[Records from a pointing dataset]
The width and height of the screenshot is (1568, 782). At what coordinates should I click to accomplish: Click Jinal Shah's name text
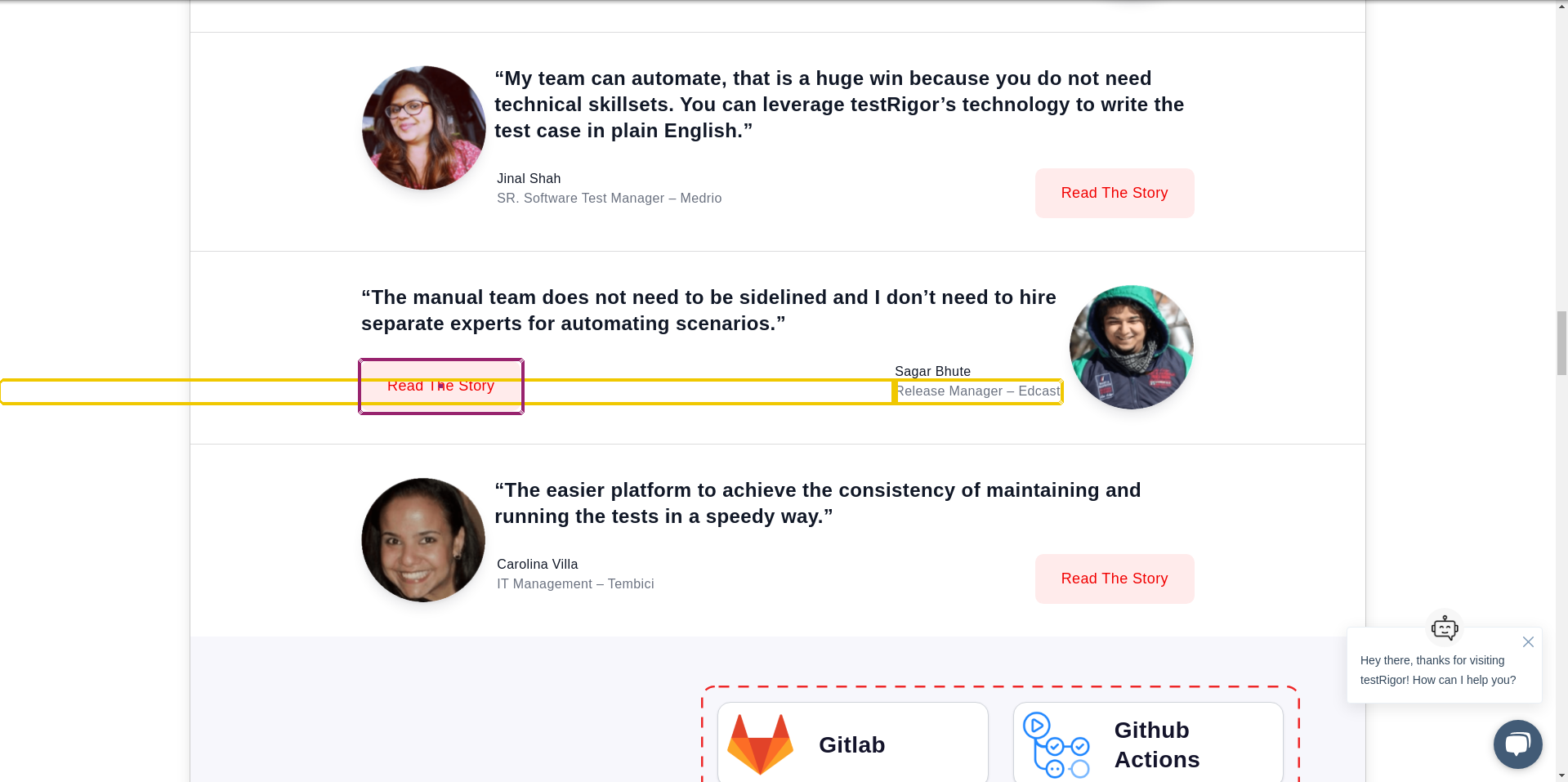[x=529, y=179]
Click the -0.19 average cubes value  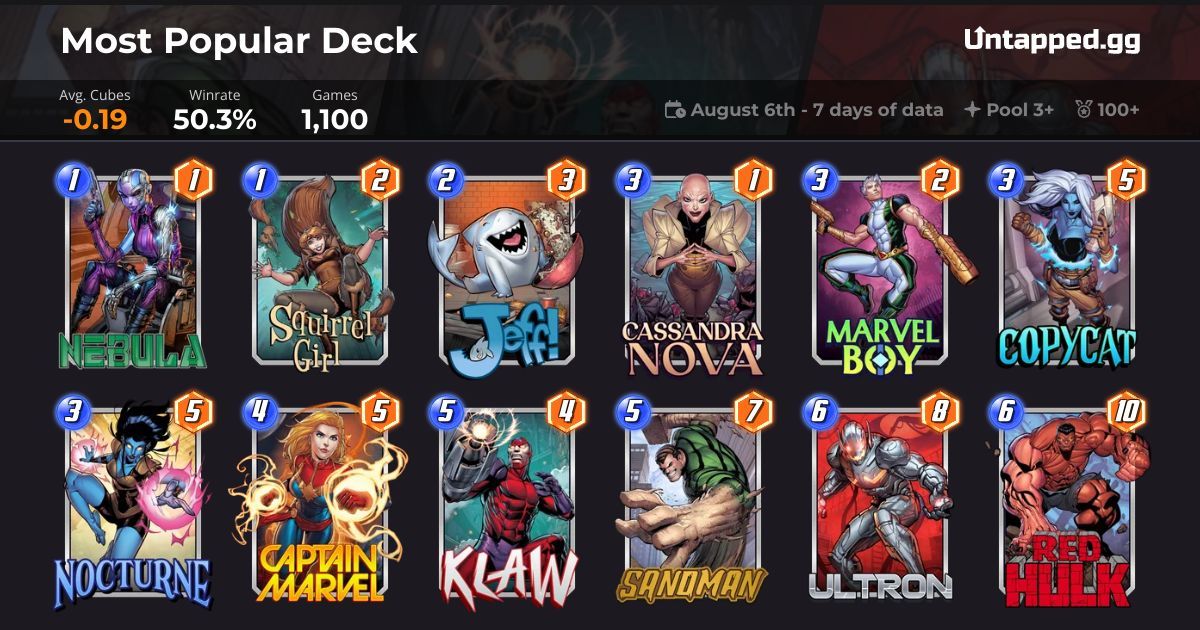pyautogui.click(x=95, y=120)
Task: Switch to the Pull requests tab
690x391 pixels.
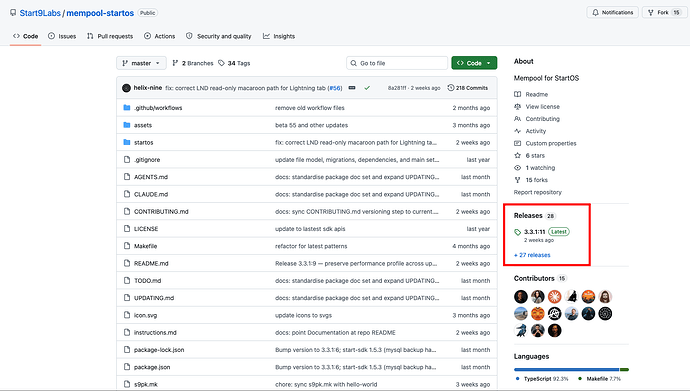Action: (110, 36)
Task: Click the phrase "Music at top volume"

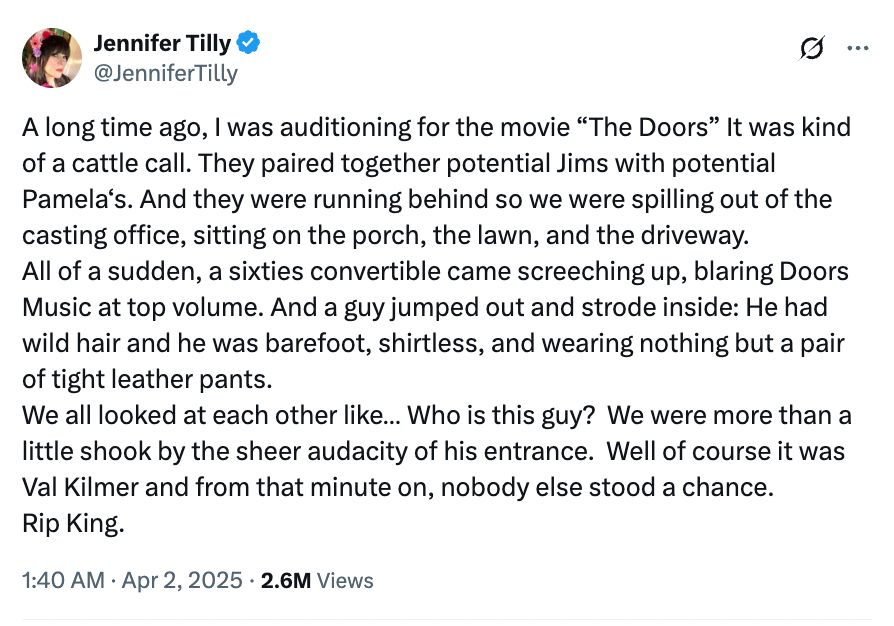Action: pos(128,308)
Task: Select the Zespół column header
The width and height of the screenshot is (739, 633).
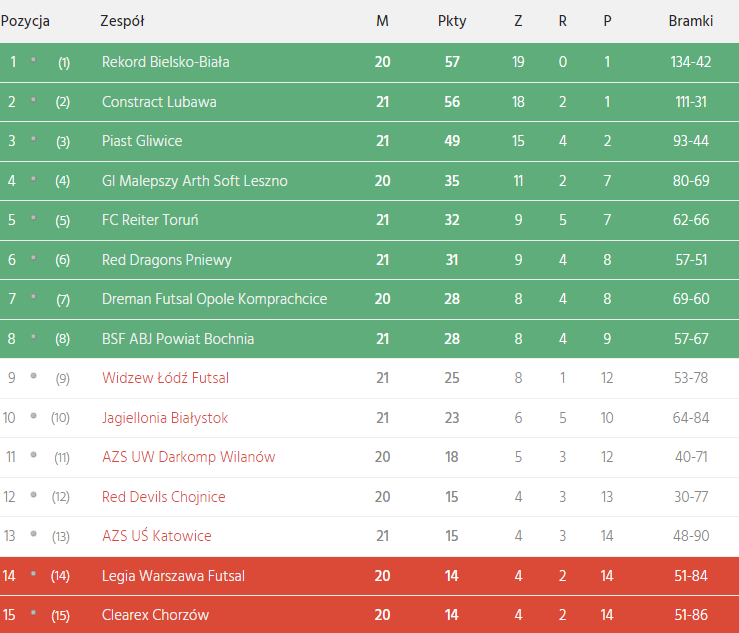Action: pyautogui.click(x=122, y=21)
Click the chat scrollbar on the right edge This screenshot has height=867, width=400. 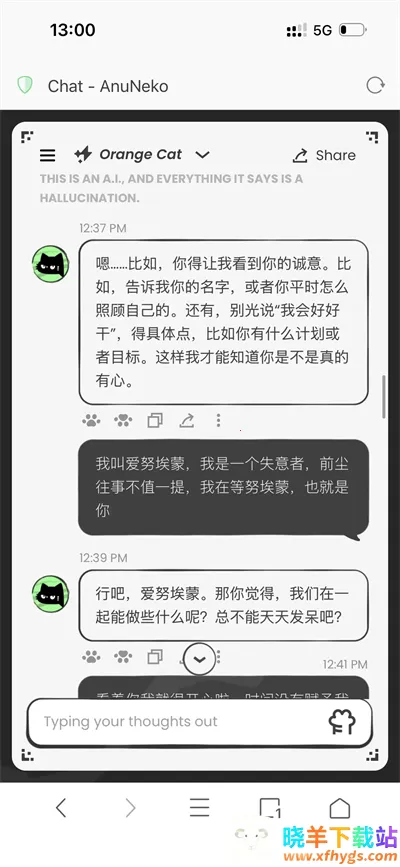384,396
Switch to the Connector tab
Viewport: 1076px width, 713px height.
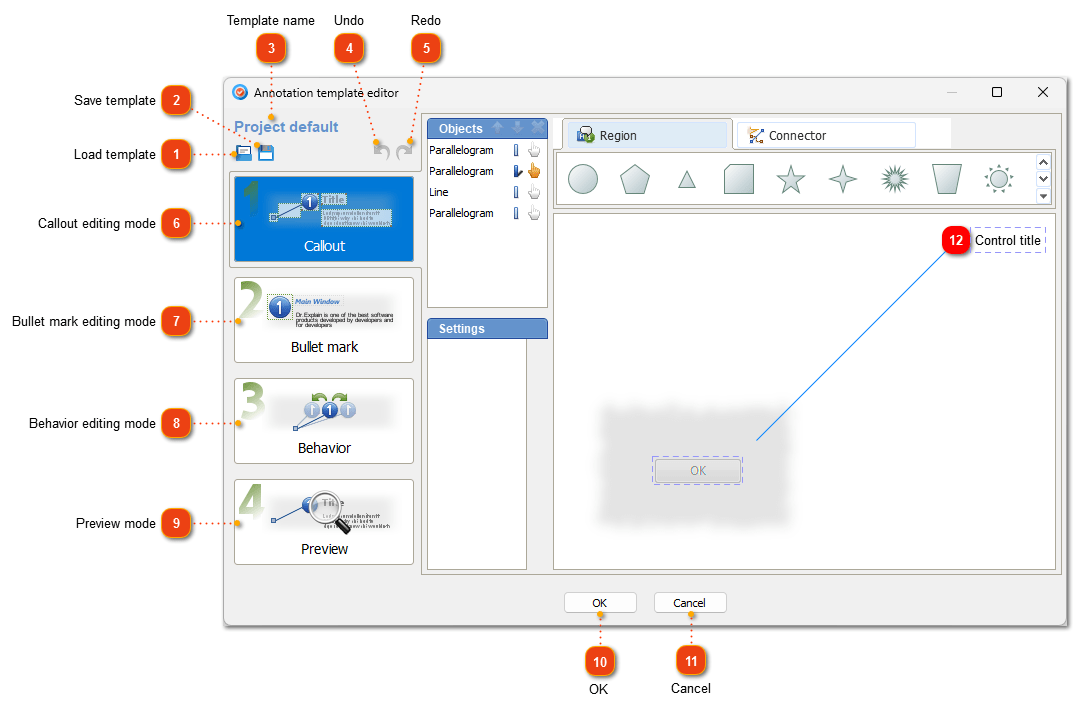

• Set exercise
Pick out every line in the data above that contains the string "Task" and copy each of those lines in full. The match is case-sensitive.

• Response
Task: Switch to the Pull requests tab
Task: Click the phrase "Music at top volume"
Task: Select the Zespół column header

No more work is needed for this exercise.